Now what about that aidel Bais Yaakov sister who feels like she doesn’t have a home to come to? Well, I want to be mean for a second (for shock value and to give a little insight to what her sister has faced from others) but my answer to her is that, as a good Bais Yaakov girl she should have learned that before we were born all of our problems that we would have to face in our lifetimes were shown to us. It is through these challenges that we become bigger and better people and this is one of those challenges. Plus, after all was said and done, we all agreed to undertake this mission and accepted it. So, my young girl, this is really your problem and you will just have to deal with it. (OK take a breath now & digest)
Reality: How unfair is it for me to say what I just did? What skills did I give over to her to either grow or effectivly deal with the sitution? The bottom line is that you are right Yussel that this girl-off-the-derech’s sister has a right to feel comfortable in her home. However, we need to understand that the rules that we have to follow are not going to be the same for everyone. Fairness is going to be different depending on the circumstances. I could suggest a few ideas that will allow both girls to have their say but it is something that needs to be addressed as a family in a calm environment. The teen off the derech needs a means to clarify why she doesn’t feel as a part of the family and why she needs to rebel and the teen who is affected needs to express her needs and desires and maybe the uncomfortable situtaion this creates, so that they (or an outside arbitrator) can make a compromise and game plan for both sides. What this might mean is switching days when they have friends over. This might mean having two entrances and places for their friends. I can’t tell you not knowing the dynamics or facts. Yet this is a lesson for both of them of how two opposite oppinions can find common ground.
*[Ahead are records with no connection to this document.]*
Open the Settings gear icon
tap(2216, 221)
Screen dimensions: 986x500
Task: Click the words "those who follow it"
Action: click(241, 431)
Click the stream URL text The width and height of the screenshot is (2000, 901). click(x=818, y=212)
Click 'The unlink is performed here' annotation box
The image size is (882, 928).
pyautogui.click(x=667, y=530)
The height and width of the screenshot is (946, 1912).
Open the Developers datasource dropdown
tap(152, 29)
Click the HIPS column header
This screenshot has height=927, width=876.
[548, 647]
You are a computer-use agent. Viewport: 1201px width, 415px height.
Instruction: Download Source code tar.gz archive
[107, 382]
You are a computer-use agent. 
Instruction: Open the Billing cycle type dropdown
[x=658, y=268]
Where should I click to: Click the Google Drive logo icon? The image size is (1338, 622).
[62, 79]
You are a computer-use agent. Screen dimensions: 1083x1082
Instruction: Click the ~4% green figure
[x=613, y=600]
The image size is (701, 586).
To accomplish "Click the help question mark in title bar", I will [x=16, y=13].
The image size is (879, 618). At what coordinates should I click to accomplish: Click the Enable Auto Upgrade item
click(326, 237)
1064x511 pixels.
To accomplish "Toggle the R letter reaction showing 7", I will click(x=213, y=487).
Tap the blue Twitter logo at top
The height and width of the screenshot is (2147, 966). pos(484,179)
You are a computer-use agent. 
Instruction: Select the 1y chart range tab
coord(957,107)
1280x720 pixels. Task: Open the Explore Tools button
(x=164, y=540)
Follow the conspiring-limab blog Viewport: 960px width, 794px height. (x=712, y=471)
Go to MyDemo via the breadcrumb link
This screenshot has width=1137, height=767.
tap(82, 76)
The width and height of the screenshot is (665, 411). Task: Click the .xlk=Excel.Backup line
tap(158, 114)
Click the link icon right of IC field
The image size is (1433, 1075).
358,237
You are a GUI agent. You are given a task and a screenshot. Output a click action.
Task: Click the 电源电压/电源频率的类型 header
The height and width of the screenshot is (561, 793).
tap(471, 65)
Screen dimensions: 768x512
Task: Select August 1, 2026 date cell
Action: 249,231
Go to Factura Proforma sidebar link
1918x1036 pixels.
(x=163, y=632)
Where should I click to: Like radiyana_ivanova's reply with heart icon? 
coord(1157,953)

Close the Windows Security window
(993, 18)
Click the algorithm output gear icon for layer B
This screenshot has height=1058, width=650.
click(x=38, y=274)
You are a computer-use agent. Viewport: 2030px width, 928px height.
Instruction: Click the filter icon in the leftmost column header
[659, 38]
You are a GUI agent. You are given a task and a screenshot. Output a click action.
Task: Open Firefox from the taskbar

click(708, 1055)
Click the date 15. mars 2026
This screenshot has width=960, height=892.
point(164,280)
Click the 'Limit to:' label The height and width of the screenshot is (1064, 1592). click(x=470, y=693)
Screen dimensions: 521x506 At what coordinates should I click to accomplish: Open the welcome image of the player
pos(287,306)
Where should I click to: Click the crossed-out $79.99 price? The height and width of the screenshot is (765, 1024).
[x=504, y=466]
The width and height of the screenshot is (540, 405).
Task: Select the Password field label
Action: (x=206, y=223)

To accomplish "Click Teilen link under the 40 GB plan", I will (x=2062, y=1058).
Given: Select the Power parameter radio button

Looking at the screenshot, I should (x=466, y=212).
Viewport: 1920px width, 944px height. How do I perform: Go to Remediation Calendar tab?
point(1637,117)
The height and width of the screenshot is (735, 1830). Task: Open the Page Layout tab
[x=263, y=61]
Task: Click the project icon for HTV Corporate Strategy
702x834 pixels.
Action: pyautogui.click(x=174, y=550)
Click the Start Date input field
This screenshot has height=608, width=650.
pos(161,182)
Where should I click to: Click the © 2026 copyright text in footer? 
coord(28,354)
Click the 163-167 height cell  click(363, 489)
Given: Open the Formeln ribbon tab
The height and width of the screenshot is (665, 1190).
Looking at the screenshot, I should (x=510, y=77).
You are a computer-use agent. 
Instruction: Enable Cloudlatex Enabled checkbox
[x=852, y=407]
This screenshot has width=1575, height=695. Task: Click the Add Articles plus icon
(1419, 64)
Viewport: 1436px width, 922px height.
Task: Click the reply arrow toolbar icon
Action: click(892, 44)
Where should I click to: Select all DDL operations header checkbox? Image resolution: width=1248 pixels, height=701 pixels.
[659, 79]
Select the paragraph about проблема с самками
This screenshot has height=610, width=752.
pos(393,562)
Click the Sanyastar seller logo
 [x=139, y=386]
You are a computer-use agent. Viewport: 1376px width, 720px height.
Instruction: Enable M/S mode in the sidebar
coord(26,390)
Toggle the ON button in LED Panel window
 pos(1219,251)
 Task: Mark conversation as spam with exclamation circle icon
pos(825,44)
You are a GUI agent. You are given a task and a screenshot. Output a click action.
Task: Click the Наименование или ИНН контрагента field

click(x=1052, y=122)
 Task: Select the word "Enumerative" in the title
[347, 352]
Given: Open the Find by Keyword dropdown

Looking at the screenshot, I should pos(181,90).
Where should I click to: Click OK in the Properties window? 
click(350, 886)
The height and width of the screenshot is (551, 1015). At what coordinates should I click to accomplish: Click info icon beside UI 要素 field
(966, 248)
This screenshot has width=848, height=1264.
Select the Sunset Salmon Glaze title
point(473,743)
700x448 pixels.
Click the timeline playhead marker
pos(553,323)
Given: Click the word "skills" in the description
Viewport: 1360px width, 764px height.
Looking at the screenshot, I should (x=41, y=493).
Last I agree that off the derech can’t always be an emotional issue. There are times when a consistent exposure to things outside the norm that will erode our foundation and escalate from there. However I have yet to see a “teen” who went off the derech because of this alone. The free will of a healthy teen, would still be held in check because of the fear of his parents and their reaction to it. Later on, when he/she is on their own, then free will would dictate a possible break.